From what I've read so far, it would appear that the first trans-Atlantic seafarers were drug runners for the Pharohs.
An interesting theory.
Recently tests were run on ancient Egyptian mummies, that came up with astounding results. Evidence of their use of cocaine and nicotine showed up - in spite of the fact these are New World products! While some scholars are saying this must be from some African plants that were similar but now extinct (doubtful, but possible. One plant of particular interest was the "Silphium" plant, which was cultivated in what is now modern Cyrenaica in Libya - the plant was esteemed for many uses including medicinal and food. The plant seems to have gone extinct about the time of the Roman conquest of the area.) Silphium closely resembles the Anise plant (the licorice flavor) so may have been related. According to accepted history, China was not known to the west until the Roman empire yet genuine silk threads have been found on ancient Egyptian mummies too - proving that contact was more far reaching and far older than previously thought.
The more likely scenario is that there was indeed contact between the old world and the new which involved trade. In my opinion the Egyptians were not particularly good seamen, but the Phoenicians were! The trade routes they used were jealously guarded secrets, and their ability to navigate was well known. When the mother land was conquered, first by Babylonians and later by Persians and Greeks, most of the trading colonies became allied with Carthage. Carthaginian traders were quick to duplicate the navigational feats of their forefathers and to fill the void in providing trade goods. Thor Heyerdahl's famous "Ra Expeditions" proved that cross oceanic travel was possible even with the reed boats of Egypt, but navigation without compass would have been difficult.

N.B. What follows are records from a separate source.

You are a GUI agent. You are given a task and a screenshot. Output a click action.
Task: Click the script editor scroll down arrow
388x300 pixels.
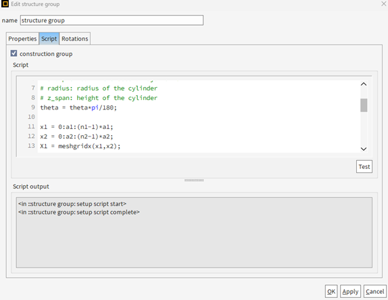tap(364, 149)
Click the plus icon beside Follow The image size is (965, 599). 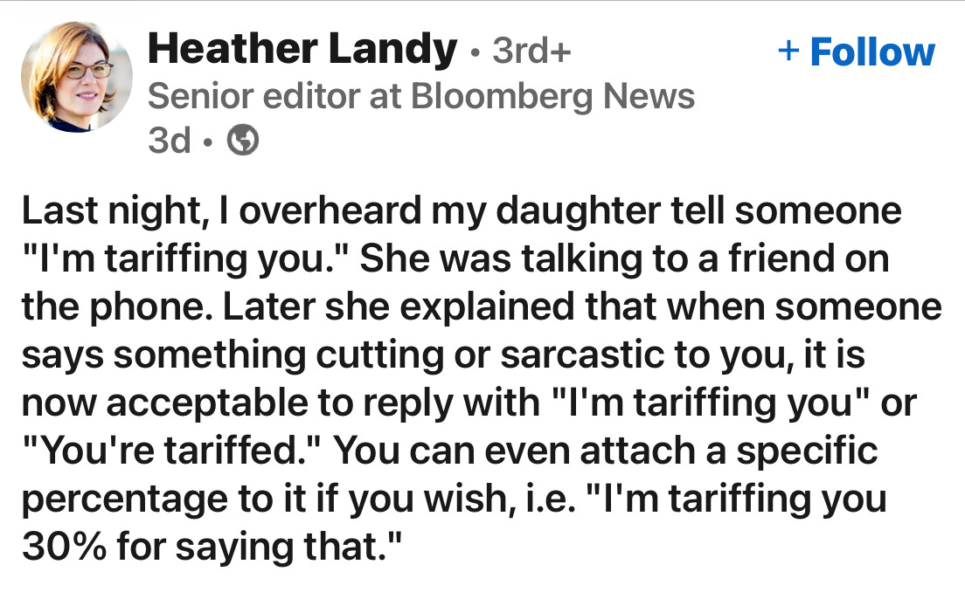(x=788, y=51)
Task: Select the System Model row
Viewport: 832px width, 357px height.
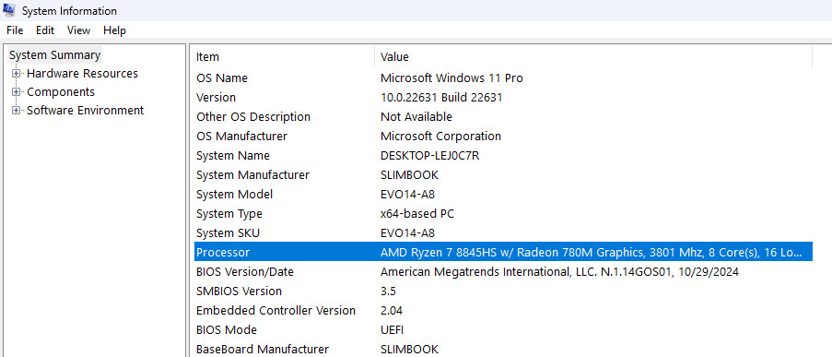Action: click(503, 195)
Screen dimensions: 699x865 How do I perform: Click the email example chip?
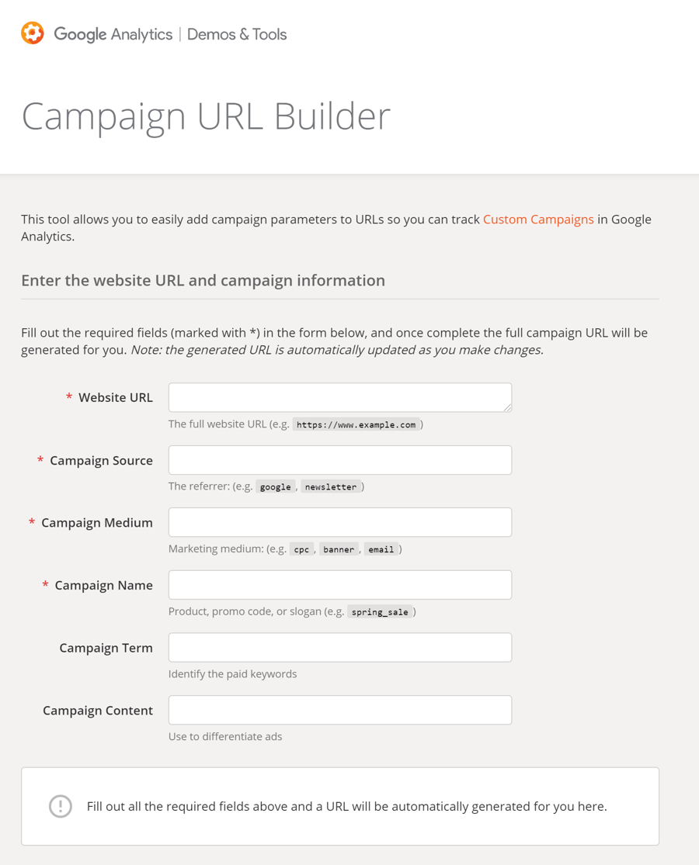click(381, 548)
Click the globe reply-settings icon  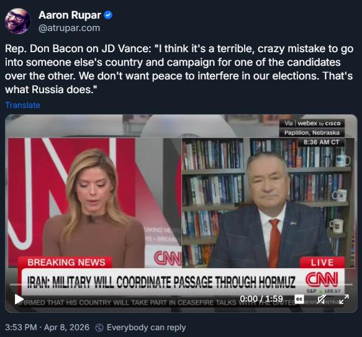(99, 328)
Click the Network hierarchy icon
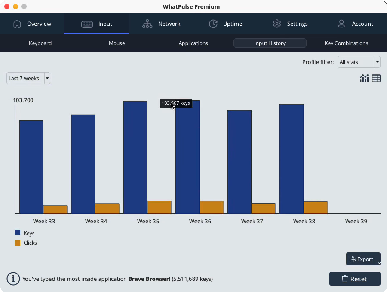The width and height of the screenshot is (387, 292). 147,24
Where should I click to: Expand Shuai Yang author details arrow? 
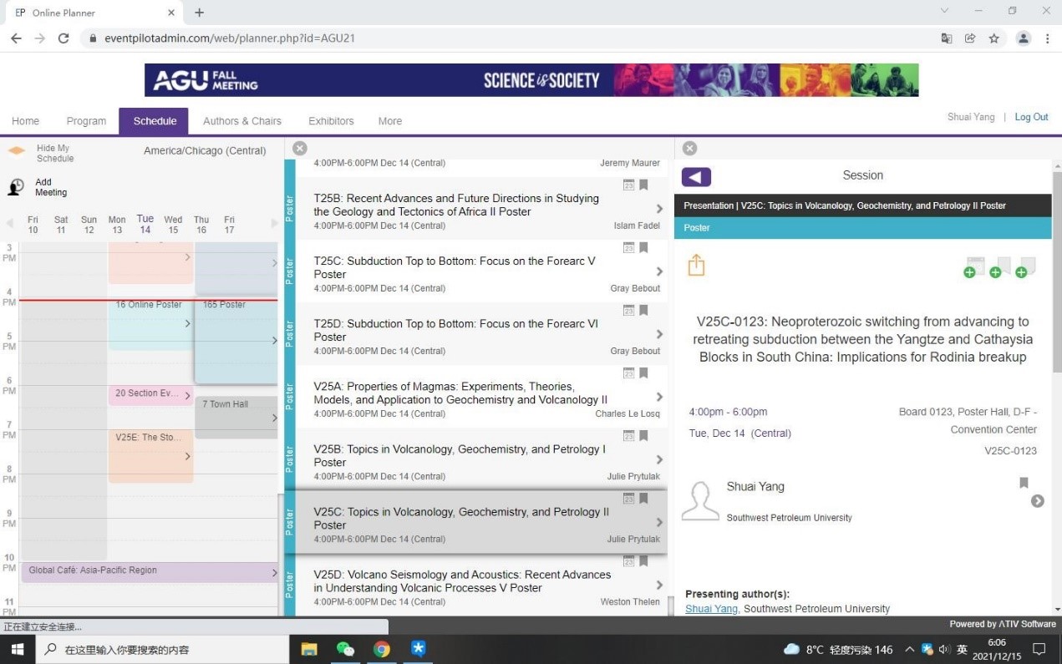[1037, 501]
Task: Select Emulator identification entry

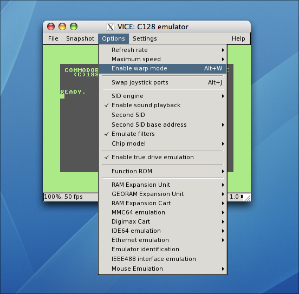Action: coord(163,249)
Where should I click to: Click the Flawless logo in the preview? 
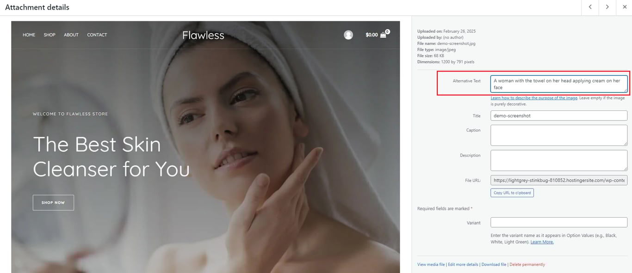click(x=203, y=35)
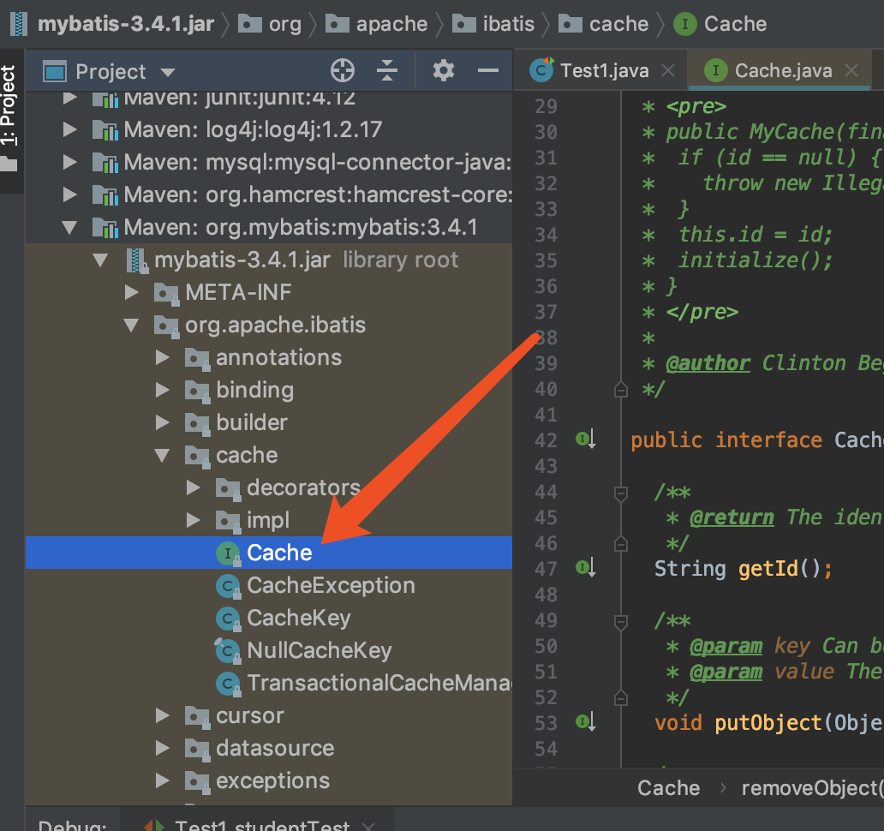Expand the Maven log4j library node
Screen dimensions: 884x831
[x=70, y=129]
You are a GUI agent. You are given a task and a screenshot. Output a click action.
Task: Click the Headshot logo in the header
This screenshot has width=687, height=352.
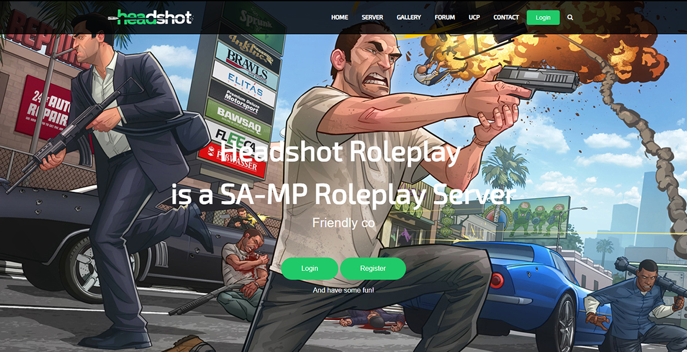click(150, 18)
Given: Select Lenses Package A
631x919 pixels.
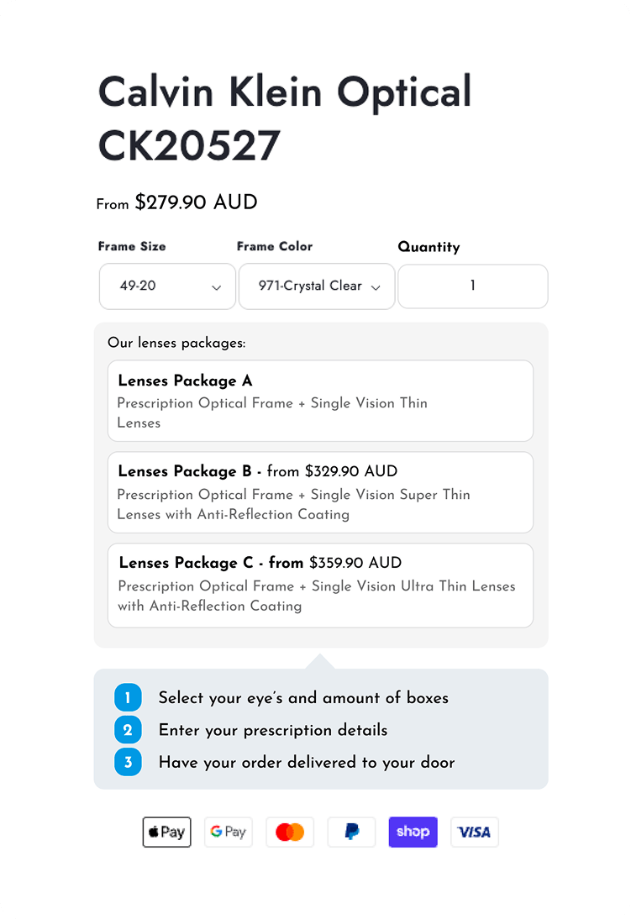Looking at the screenshot, I should (x=320, y=401).
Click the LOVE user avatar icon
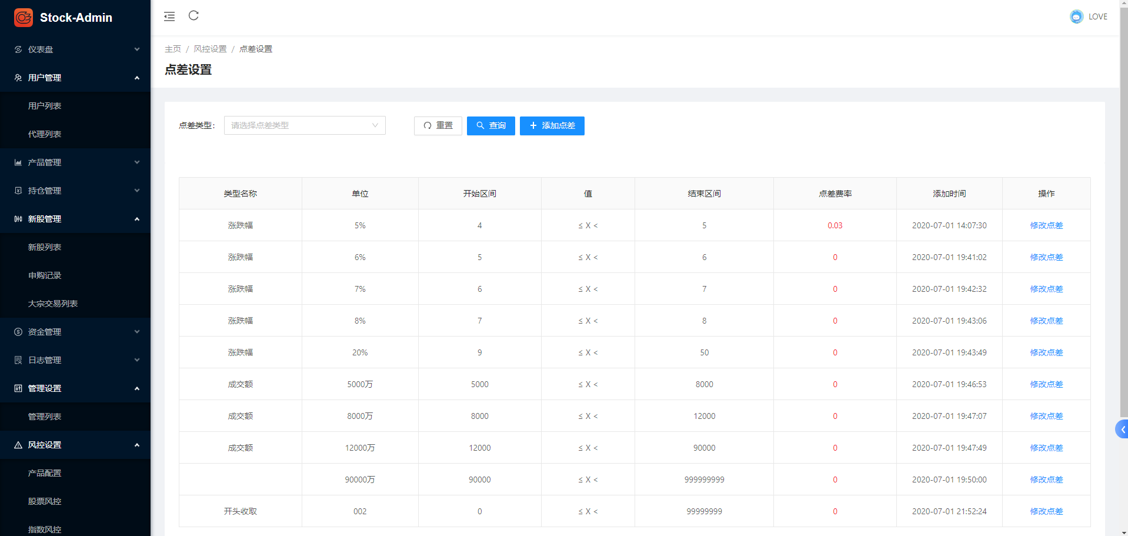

It can be argued that the Egyptians had some method of using the stars for navigation, as the near perfect alignments of the pyramids could attest. However, it is my opinion that the Sphinx and certain other monuments ascribed to the Egyptians are in fact much older (circa 10000 years.) Egyptians did venture on the seas to the "mythical" land of Punt, a place which can be identified with Sumatra though theories abound as to its location including the Great Lakes of North America. A point to consider here is found in one of the ancient Egyptian inscriptions describing the expedition of Queen Hatshepsut to Punt - part of the text states "...the Phoenicians..." but the remainder of the text is missing. It is in a part of the text which is supposed to be a statement by the King of Punt, pointing out the secret path to the land and mentioning the "steps of Myrrh". The Puntese already knew of the Phoenicians by this early date, and to go a step further the Puntese were also called Puoeni by the Egyptians, which is a term also used to describe Phoenicians. The Puntese were most likely Phoenician colonists.
The Phoenicians were known to navigate by the stars, and in fact the Romans called the North star the "Punic Star" because of its use by them for navigation, but did not understand how. Another navigation tool called the "gnomon" was used to determine the latitude by the position of the Sun. A Greek sea-captain from Massilia (now Marsielles in France) named Pytheas learned the use of it and used it in his exploration of the Atlantic coast of Europe, noting that the Northern Star is not precisely at the North Pole as well as other remarkable scientific observations including the midnight sun at high latitudes and fog banks. On his return to Massilia, Pytheas was rewarded by his Greek fellow citizens with ridicule and scorn, an attitude that persists to this day among some scholars.
Another navigational instrument which probably was in use by Phoenicians was the cross-staff, a long sighting staff with uprights set at various spots which allowed the user to determine latitude as well as direction. Furthermore, some instinctive oceanic navigation skill was very probable among these sailors - similar to the unerring way Polynesians could find their way to tiny specks of land in the vast expanse of the Pacific simply by observing the formations of clouds, the flights of birds and even the way waves form far from land. A short passage from the Greek book "Argonautica" describing the man who was to be the navigator for the fictional voyage - as being able to judge the time for sailing by the wind and the sky, and the direction to land by the swell of the sea.